Setup begins with forming the tesseract by randomly dumping all of the dice into a square sleeve. The tesseract is on a turntable, allowing for easy rotation and examination of the cube. Players each get their own lab board and a unique character.
Every turn a die will come off of the tesseract and go into the primed area. As more dice are added to the primed area, breaches can occur. In order for dice to be removed from the tesseract, they must have at least three sides showing. This causes the tesseract to shrink from the outside in. Underneath the tesseract is an event disc. Each time the last die in a column is removed, a negative event will be revealed on the disc and is immediately triggered. If the tesseract ever shrinks down to nothing, or if there are too many breaches, then the players lose.
In order to win the game, the players must contain one of every dice color / value combination. In order to do that they must first collect dice sets or runs in their lab. These strings of dice must either all be the same color or all be different colors. Each lab can only hold a total of six dice, so careful management and manipulation will be required. The die that gets contained comes from the set or run, while the other dice remain to be used in future strings.

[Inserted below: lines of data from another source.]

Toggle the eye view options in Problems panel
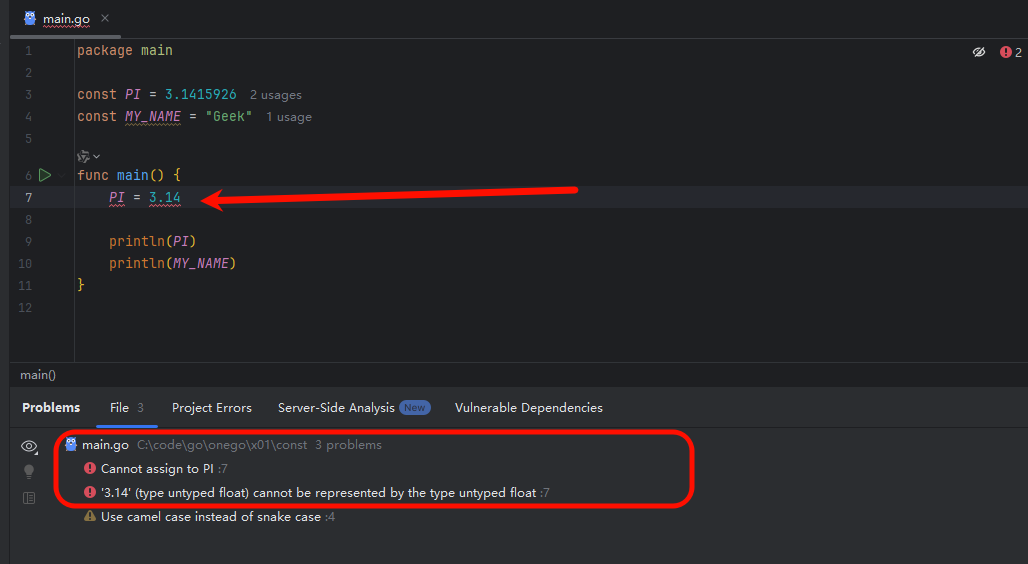This screenshot has width=1028, height=564. pyautogui.click(x=29, y=446)
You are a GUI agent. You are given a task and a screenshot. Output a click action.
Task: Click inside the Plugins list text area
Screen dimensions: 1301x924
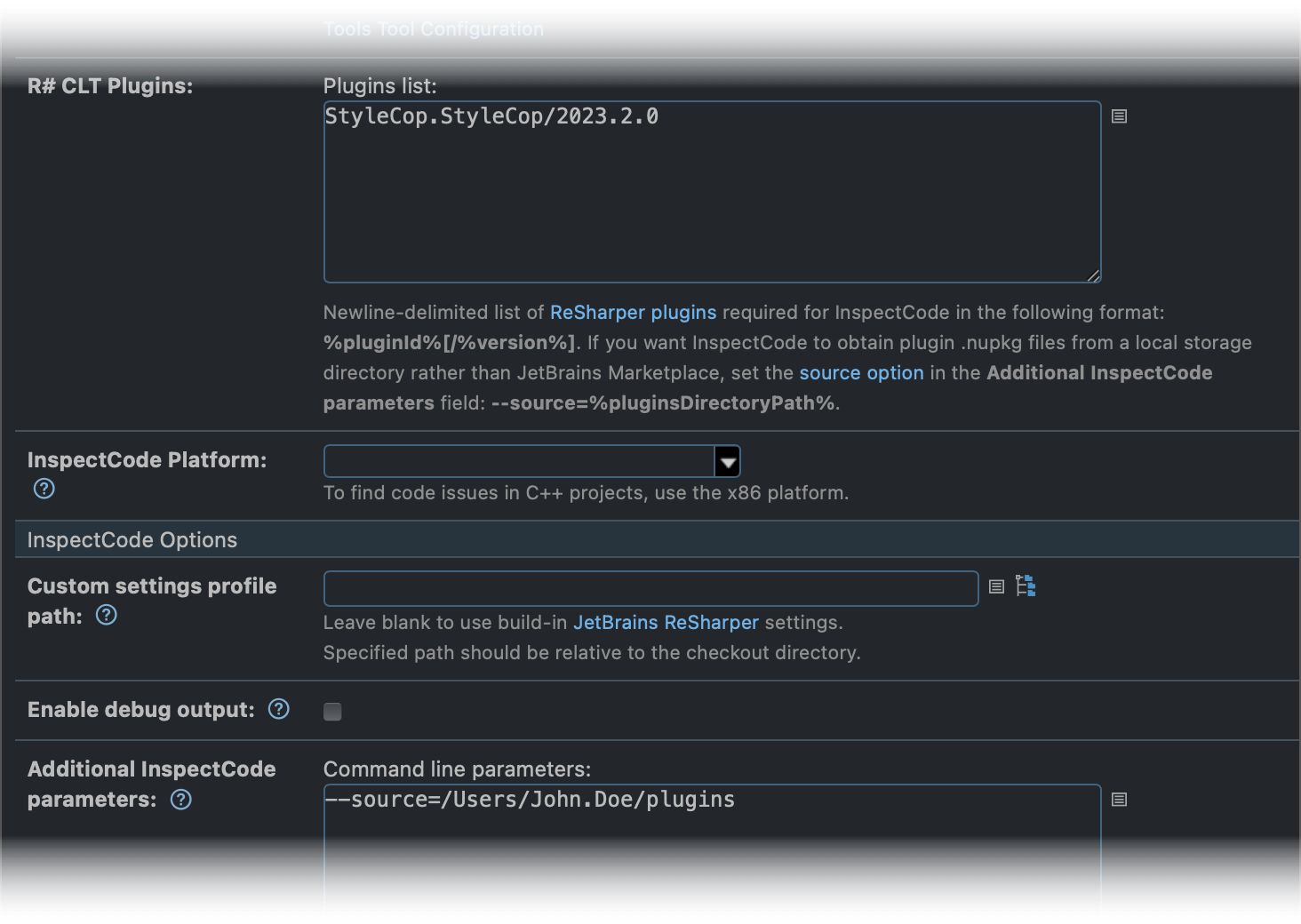711,191
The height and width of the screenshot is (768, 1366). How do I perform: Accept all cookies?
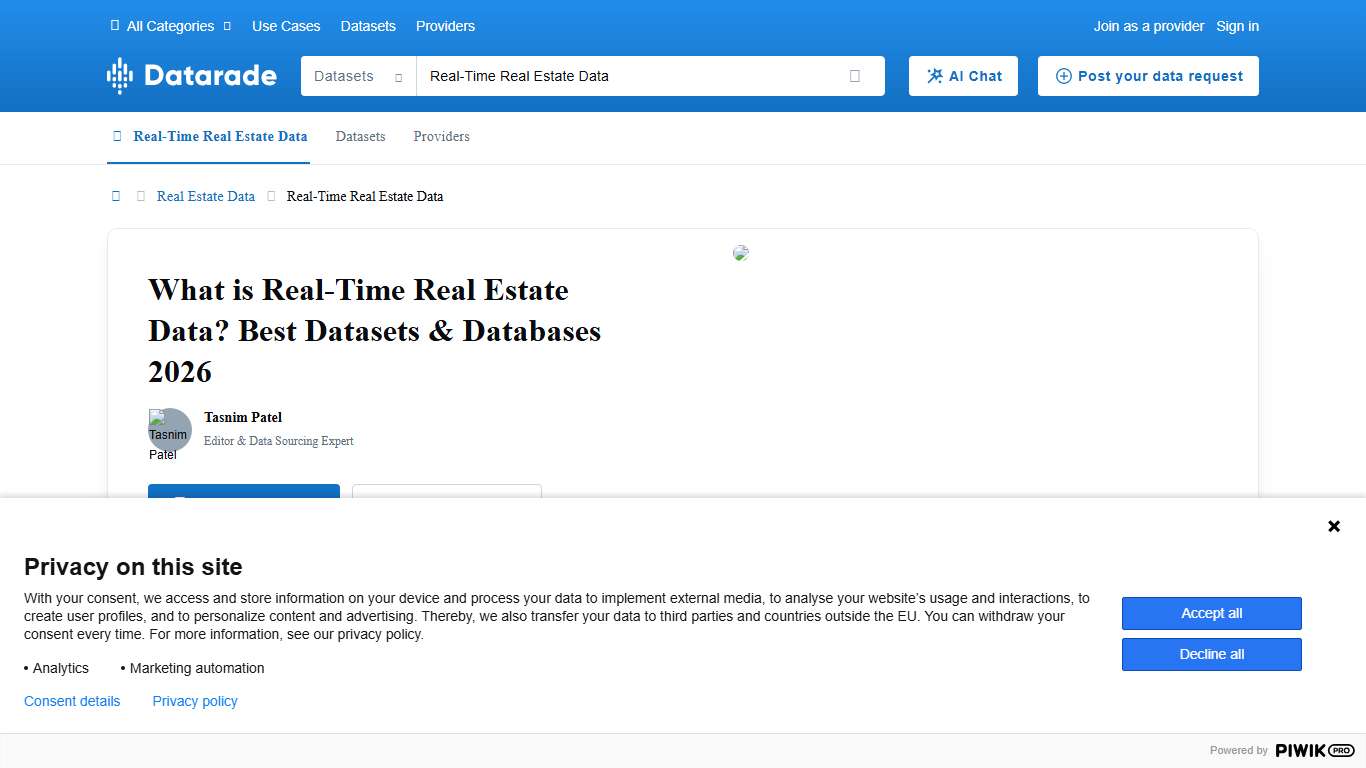click(x=1211, y=613)
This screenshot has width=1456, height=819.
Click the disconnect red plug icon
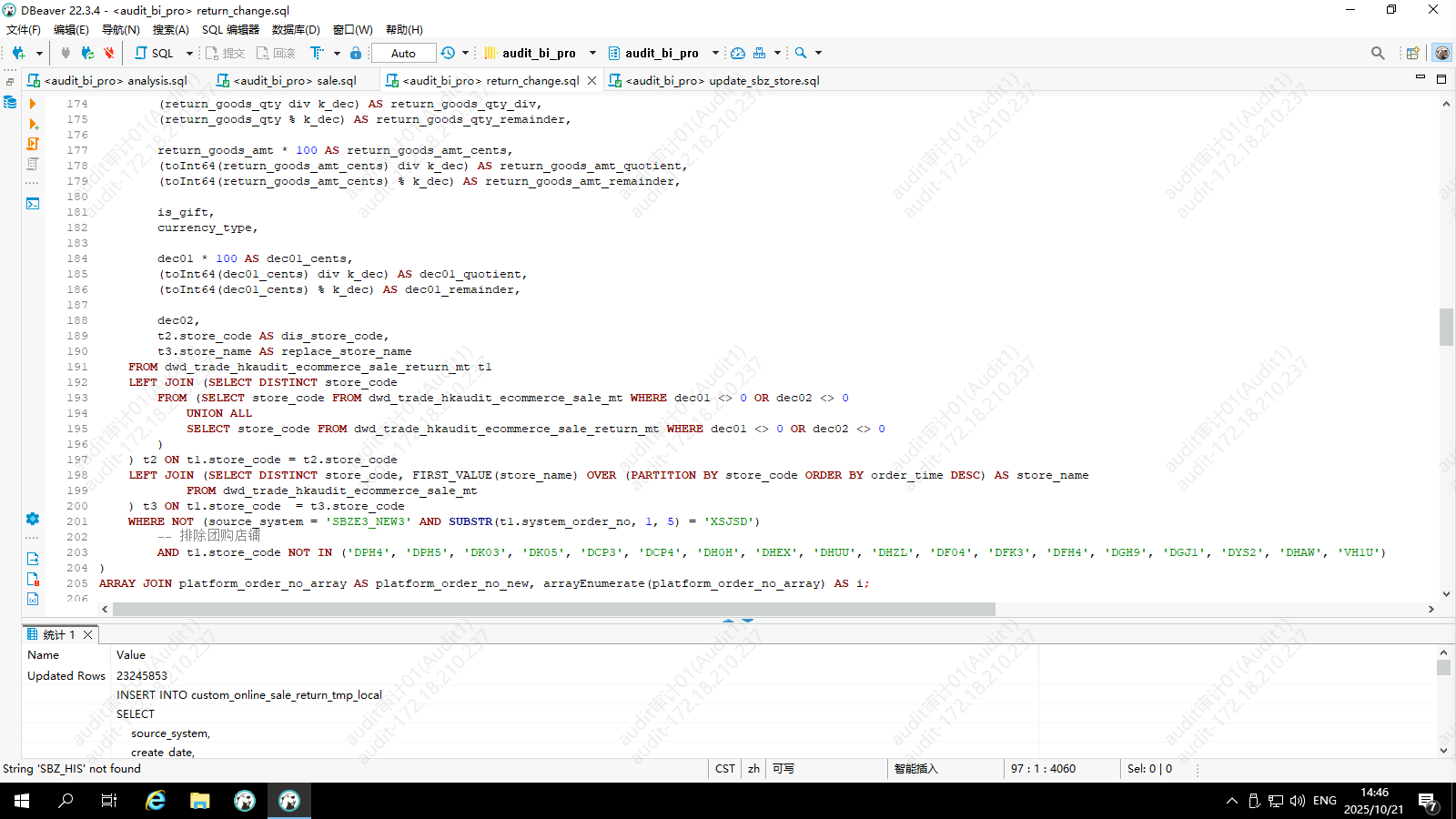pos(109,53)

Players can get dice in their lab by taking them directly from the tesseract. They need to be careful, however, because taking dice from the tesseract increases the speed at which it is depleted. An alternative action is trading dice with another player, which can set up containment without the downside of taking from the tesseract.
Dice in a player’s lab can have their value directly manipulated, but this takes up a precious action, of which players only have three each turn. A better way is to use research cards which take no action. Research cards have a multitude of effects, with higher level cards having more powerful effects. You get research cards by containing dice. The bigger the set or run, the higher level research card you get to draw.
Players can also get powerful once-per-game abilities by containing complete sets of dice with each value. They’ll need these abilities, along with all the mental power they can muster, in order to reach full containment and win the game. And if they find the whole process too easy, they can always make the game harder by using a more difficult event disc and trying to do it all over again!